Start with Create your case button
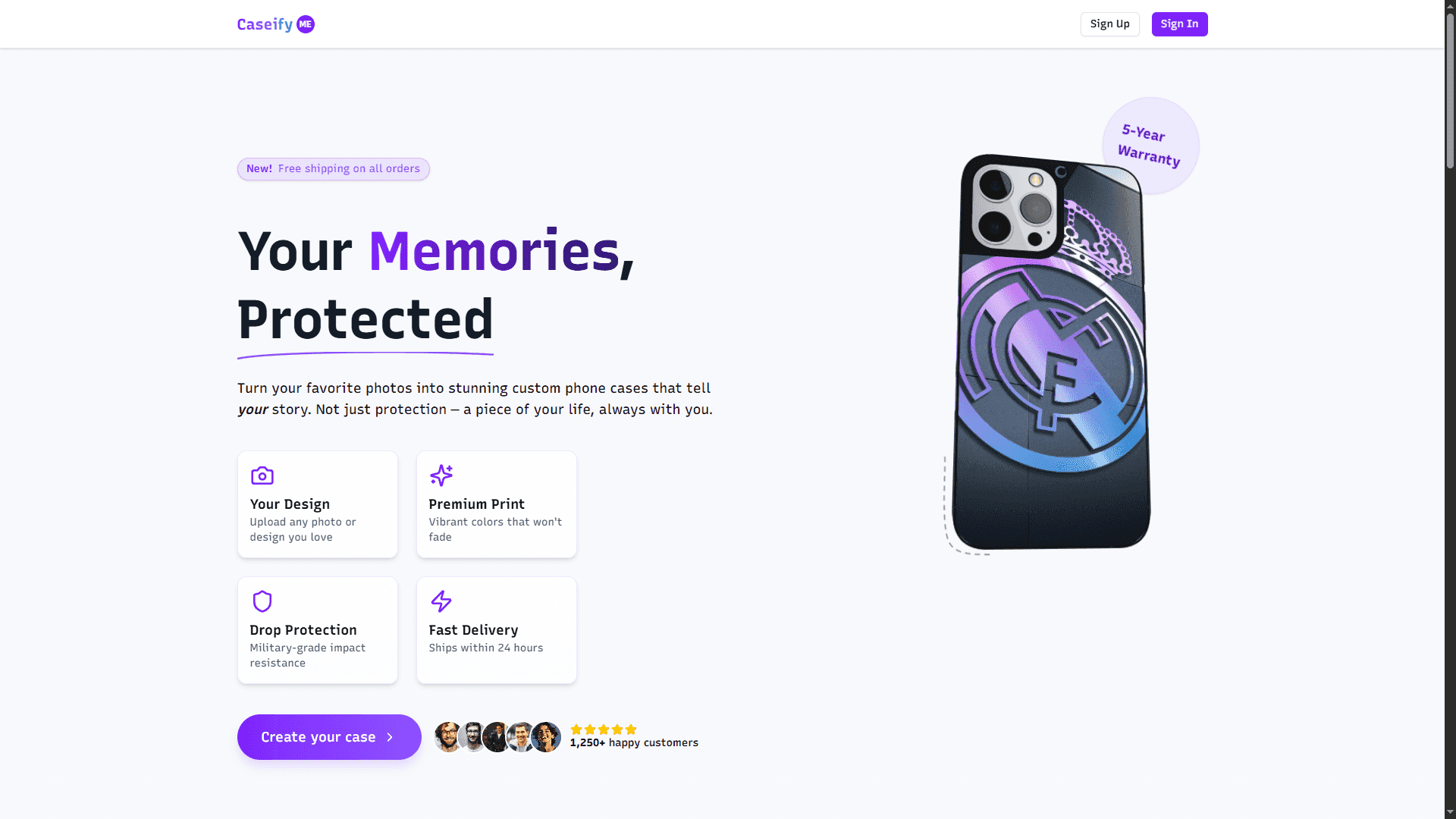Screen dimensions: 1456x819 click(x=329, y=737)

************

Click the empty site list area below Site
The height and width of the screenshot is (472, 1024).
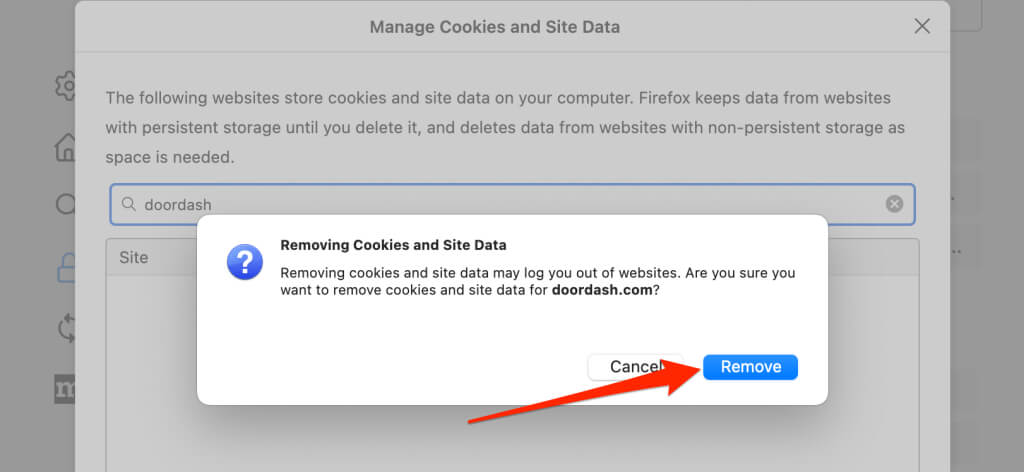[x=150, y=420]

************

» **Work to do**: Copy the data starting at the line containing "Click the empty site list area below Site" and ending at the line containing "[x=150, y=420]", swapping "empty" for "blank" and changing nothing else. Leave the pictures out.

» **Full answer**:
Click the blank site list area below Site
The height and width of the screenshot is (472, 1024).
[x=150, y=420]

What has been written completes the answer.